[Start of section]
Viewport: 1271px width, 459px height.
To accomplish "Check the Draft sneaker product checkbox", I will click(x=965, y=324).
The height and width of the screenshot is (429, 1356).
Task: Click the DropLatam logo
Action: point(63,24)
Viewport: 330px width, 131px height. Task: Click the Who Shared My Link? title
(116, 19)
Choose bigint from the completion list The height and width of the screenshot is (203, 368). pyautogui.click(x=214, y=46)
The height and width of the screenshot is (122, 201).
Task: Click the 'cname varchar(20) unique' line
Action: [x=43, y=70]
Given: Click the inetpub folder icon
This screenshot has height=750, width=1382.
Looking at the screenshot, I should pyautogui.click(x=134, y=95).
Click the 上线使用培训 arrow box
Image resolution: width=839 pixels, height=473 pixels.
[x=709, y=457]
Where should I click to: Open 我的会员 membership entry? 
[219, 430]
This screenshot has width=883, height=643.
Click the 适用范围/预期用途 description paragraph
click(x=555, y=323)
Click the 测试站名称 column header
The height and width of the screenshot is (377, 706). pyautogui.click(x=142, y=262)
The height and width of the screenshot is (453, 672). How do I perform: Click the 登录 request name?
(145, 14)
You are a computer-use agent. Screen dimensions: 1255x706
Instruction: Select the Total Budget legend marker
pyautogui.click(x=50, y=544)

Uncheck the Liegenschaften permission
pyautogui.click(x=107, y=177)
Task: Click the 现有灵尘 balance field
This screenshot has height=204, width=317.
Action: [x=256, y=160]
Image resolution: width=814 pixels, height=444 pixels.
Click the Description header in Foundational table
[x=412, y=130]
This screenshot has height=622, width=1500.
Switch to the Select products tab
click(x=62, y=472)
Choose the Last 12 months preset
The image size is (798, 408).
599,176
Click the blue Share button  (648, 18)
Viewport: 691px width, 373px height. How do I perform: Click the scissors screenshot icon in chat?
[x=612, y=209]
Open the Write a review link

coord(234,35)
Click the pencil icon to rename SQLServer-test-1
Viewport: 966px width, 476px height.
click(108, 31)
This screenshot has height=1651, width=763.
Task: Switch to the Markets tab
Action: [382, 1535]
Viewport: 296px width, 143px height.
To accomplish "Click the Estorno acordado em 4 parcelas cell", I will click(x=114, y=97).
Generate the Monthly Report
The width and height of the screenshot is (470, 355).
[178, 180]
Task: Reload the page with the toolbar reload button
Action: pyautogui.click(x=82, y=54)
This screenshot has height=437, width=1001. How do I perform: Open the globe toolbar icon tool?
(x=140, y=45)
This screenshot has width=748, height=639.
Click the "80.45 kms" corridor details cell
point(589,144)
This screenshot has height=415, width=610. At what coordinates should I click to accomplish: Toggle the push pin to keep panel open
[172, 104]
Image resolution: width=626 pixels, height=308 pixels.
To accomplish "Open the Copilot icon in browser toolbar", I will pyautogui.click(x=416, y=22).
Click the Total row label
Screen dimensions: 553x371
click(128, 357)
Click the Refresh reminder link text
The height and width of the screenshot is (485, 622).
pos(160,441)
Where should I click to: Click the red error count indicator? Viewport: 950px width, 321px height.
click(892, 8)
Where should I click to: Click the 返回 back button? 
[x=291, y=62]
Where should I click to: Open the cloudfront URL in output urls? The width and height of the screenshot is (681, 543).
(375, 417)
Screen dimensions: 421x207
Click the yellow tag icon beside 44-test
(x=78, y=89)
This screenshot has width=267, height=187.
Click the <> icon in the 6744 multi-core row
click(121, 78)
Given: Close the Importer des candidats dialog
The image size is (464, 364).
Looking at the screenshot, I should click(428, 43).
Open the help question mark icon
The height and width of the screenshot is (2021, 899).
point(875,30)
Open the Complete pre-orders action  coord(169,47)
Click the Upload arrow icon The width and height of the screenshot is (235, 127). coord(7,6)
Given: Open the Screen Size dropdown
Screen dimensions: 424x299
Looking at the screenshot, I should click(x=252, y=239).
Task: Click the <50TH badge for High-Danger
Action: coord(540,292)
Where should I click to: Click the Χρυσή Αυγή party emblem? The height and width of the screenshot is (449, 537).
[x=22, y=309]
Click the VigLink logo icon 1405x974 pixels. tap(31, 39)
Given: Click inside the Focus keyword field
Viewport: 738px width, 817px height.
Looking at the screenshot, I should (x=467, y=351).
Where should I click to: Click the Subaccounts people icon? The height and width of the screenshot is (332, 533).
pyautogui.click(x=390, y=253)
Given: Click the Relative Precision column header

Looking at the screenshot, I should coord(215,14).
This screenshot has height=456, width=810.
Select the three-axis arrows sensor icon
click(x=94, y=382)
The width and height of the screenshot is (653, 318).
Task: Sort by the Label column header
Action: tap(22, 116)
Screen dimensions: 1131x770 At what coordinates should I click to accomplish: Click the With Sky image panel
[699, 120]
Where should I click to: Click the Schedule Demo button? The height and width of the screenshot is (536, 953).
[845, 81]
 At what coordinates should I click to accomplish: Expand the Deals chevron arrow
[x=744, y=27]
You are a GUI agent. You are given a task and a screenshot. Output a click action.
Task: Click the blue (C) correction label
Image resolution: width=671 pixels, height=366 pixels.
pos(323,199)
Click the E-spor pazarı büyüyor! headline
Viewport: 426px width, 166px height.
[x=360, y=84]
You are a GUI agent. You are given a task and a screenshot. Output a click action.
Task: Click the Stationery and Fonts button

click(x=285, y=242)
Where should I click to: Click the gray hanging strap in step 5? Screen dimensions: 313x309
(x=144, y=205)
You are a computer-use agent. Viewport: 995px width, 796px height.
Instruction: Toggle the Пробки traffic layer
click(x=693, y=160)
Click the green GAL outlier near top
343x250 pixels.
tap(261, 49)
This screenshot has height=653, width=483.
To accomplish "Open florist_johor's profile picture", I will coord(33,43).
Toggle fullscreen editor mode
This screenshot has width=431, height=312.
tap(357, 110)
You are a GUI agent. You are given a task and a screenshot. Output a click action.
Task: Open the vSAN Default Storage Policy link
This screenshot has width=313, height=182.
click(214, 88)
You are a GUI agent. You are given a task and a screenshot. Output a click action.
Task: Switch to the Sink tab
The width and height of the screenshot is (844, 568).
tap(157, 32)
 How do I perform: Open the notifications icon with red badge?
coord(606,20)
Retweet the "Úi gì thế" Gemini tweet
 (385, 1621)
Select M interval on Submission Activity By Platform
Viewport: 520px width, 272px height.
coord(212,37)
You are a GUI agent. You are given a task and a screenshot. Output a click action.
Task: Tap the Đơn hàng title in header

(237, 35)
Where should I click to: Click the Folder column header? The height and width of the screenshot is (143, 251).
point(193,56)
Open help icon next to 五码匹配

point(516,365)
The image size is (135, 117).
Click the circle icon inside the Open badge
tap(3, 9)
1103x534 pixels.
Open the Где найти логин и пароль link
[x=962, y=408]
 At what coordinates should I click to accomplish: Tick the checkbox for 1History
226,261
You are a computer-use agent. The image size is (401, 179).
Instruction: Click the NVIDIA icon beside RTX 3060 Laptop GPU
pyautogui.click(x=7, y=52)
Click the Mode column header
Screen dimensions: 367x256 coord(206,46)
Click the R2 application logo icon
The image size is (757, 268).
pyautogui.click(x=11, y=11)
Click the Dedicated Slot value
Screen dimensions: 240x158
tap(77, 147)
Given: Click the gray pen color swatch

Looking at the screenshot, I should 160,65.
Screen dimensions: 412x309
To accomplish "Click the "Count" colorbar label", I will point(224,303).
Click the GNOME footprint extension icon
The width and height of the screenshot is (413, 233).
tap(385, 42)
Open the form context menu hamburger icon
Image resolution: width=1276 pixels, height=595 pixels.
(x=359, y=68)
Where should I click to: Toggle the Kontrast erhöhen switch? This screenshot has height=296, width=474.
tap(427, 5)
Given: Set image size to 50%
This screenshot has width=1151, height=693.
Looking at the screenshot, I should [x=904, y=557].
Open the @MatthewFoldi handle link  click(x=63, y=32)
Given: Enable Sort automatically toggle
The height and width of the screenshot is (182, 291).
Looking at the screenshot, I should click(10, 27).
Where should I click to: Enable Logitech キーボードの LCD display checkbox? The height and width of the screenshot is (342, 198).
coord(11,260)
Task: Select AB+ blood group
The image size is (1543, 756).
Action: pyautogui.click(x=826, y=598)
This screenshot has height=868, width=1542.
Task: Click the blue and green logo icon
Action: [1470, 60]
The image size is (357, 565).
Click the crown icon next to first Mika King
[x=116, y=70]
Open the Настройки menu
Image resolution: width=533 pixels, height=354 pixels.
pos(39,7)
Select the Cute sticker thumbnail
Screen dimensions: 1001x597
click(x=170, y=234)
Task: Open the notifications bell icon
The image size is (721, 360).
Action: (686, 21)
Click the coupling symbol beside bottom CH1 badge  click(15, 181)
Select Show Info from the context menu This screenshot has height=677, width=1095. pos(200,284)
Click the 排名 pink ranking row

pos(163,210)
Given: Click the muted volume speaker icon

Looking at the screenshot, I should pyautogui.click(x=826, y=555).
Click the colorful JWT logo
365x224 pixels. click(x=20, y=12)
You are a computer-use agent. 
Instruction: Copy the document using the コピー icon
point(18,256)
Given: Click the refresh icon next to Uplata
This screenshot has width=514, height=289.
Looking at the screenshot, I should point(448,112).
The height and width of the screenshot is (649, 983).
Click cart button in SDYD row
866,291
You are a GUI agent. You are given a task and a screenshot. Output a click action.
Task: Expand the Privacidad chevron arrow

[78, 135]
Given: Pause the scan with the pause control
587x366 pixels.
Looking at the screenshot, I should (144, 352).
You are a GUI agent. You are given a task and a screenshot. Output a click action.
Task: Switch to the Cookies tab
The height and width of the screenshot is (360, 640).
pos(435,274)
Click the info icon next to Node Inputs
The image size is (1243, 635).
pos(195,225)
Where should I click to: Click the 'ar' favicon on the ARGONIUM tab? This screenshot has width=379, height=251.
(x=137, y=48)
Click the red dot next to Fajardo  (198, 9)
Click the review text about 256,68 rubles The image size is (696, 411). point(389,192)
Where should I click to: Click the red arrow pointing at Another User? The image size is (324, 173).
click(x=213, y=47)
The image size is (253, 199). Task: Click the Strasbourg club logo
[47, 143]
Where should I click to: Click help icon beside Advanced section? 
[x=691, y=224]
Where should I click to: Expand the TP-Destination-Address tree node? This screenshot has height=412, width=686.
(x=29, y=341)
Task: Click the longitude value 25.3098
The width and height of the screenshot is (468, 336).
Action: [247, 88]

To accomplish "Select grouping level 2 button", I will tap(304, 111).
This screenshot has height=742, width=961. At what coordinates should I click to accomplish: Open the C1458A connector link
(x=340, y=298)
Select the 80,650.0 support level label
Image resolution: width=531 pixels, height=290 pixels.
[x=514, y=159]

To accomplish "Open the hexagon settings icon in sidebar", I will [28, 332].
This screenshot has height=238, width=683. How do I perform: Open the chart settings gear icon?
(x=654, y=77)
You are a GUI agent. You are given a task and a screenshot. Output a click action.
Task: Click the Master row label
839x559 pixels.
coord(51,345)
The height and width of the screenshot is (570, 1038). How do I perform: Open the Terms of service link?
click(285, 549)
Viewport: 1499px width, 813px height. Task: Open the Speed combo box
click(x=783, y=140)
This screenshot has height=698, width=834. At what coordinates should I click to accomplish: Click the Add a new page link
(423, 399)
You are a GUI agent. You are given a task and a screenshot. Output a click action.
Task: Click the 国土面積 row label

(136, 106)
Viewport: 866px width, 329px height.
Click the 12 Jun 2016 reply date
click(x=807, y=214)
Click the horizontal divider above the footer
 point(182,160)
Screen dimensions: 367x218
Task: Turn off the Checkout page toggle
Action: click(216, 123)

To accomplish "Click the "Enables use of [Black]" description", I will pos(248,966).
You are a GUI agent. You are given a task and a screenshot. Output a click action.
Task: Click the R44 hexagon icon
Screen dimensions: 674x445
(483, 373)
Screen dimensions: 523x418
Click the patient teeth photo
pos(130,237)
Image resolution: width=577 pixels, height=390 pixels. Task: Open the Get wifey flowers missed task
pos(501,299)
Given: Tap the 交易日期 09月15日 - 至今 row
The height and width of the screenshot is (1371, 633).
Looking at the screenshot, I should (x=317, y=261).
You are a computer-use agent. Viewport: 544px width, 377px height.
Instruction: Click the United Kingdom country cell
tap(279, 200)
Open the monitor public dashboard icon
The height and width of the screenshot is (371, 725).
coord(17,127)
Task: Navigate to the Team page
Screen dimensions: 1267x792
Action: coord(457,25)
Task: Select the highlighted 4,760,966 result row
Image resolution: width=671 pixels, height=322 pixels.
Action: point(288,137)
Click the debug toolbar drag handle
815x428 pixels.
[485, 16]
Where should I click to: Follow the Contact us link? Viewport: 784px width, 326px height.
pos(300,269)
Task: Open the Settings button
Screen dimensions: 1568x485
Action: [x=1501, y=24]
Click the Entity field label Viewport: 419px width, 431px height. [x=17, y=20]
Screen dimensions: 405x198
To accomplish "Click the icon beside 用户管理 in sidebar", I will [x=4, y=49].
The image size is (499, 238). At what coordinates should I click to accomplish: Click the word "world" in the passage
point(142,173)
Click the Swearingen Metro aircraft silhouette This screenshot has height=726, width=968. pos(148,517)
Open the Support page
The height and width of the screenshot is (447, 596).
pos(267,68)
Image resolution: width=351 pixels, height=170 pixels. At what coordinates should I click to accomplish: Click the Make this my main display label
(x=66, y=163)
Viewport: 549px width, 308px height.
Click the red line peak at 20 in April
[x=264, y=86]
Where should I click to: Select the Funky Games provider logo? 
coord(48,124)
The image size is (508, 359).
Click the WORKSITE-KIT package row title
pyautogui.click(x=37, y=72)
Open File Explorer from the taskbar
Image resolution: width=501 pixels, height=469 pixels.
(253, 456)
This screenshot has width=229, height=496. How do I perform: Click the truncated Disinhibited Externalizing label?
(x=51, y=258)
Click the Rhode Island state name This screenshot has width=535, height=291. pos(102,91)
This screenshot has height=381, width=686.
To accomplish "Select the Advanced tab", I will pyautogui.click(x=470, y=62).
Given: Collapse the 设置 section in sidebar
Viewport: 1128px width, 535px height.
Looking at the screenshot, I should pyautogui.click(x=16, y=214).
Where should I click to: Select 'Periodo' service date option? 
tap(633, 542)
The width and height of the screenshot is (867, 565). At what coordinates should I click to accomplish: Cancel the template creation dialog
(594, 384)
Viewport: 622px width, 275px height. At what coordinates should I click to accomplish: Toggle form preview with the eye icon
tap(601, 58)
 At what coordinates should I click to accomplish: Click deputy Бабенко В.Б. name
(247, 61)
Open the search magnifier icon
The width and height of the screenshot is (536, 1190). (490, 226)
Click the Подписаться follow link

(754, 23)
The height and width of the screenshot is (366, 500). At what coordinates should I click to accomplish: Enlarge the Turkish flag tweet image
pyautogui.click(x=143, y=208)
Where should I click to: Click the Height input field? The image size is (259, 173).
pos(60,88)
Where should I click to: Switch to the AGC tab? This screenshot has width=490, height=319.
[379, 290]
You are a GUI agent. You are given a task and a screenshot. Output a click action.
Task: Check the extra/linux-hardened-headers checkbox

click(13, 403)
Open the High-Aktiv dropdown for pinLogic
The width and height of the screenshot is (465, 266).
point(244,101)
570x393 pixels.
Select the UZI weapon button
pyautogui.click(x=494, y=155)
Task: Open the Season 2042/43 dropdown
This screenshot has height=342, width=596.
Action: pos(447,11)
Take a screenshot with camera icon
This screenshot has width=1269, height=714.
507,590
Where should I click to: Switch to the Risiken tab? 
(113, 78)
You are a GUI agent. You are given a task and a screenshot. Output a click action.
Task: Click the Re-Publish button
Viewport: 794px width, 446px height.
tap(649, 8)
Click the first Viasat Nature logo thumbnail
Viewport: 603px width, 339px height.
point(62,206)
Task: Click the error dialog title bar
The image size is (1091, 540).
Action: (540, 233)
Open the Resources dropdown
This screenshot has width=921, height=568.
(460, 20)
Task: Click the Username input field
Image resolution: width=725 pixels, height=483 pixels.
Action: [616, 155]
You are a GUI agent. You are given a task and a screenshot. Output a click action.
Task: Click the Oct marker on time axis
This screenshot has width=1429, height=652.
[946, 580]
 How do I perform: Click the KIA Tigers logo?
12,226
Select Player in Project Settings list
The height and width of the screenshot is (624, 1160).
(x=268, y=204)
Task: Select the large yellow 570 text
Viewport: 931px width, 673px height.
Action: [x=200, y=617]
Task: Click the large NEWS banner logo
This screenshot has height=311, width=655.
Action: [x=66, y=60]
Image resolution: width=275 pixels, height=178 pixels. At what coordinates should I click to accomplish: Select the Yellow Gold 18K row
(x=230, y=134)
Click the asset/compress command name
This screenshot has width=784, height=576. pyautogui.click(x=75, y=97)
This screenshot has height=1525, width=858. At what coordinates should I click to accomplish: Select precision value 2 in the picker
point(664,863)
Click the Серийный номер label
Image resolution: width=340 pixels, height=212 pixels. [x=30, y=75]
[End of section]
Pull out every line of the records that includes the string "hexagon".

To accomplish "Open the hexagon settings icon in sidebar", I will [28, 332].
Task: Click the R44 hexagon icon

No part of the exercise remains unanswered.